Two Walls in One: Double-Skinned Glass Walls

Why haven't double-skinned glass walls achieved the popularity in the United States that they have in Europe? This was the question asked in several different ways by audience members after the presentation on the subject by William Braham and Ali Malkawi, both associate professors in the Department of Architecture at the University of Pennsylvania in Philadelphia, at the AIA annual convention in Las Vegas last week.

The response was very practical: Energy costs. But it was also conceded that cultural issues have played a role in this as well.

After all, Braham pointed out in his presentation, the concept of double-skinned walls had been very popular in the United States in its early stages.

The presentation was titled Active Glass Walls: A Technical and Historical Account. It was both-technical and historical.

Le Histoire
Le Corbusier is credited with constructing the first double-skinned structure in 1912, a house in the Alps. Not much of significance happened after that until the Loomis house was built in Tuxedo, N.Y. in the 1950s. Then the movement gained strength in Scandinavia in the 1960s and 1970s.

Next came the energy supply crisis of the 1970s and 1980s, which morphed into the popularity of double-skinned buildings in Europe in the 1990s.

As Braham pointed out, one of the things that makes glass walls so interesting is that they make visible the interaction of the building and its environment.

Technically Speaking
The point of double-skinned walls is the desire to build glass structures that can control the climate so that it is comfortable for the occupants.

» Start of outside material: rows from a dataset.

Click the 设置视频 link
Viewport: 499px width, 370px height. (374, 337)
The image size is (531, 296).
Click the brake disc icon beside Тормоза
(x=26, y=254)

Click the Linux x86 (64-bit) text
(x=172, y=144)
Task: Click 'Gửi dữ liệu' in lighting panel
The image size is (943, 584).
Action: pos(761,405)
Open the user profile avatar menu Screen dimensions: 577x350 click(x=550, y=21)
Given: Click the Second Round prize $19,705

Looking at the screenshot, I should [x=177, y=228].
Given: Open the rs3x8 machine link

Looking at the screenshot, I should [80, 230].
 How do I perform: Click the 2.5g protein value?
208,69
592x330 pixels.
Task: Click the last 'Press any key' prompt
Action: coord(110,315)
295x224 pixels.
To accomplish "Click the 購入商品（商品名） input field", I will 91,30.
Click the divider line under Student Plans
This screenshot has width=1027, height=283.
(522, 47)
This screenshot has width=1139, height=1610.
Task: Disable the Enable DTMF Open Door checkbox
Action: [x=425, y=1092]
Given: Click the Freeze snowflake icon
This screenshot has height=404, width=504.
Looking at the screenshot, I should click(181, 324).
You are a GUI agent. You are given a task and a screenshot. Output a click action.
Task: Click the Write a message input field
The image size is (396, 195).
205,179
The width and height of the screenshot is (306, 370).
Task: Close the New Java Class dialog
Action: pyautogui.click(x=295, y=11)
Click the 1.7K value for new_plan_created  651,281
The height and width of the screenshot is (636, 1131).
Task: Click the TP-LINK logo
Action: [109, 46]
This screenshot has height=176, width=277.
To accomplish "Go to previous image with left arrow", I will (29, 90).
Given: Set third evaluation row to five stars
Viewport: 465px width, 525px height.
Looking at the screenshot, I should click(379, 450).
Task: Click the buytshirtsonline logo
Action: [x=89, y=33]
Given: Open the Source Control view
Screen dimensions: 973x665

While this type of construction has become popular in Europe, the speakers pointed out, there has not really been that much research done on how effectively these skins fulfill the expectations that owners/architects have for them. (Malkawi made the point that there has been resistance in Europe to going back to the buildings to determine how effectively they are operating.)

This is where the work at the University of Pennsylvania comes in. The Building Simulation Group is trying to "take it to the next level," as the speakers phrased it, by doing research to find out what the variables are with this type of wall and to develop computer models to show how it performs.

Malkawi gave examples of such on-going work being done on Levine Hall, which is on the school's campus and constructed in 2003.

The complete papers will be posted on the school's website at\bsg.

The AIA educational program covers a wide range of topics, as would be expected, as architects are involved in an array of activities, techniques and materials. The presentation on double-skinned walls served the purpose of increasing the knowledge a crowd of 150 people has about an increasingly popular architectural design that utilizes a lot of glass effectively, and seems poised to make a comeback in the United States.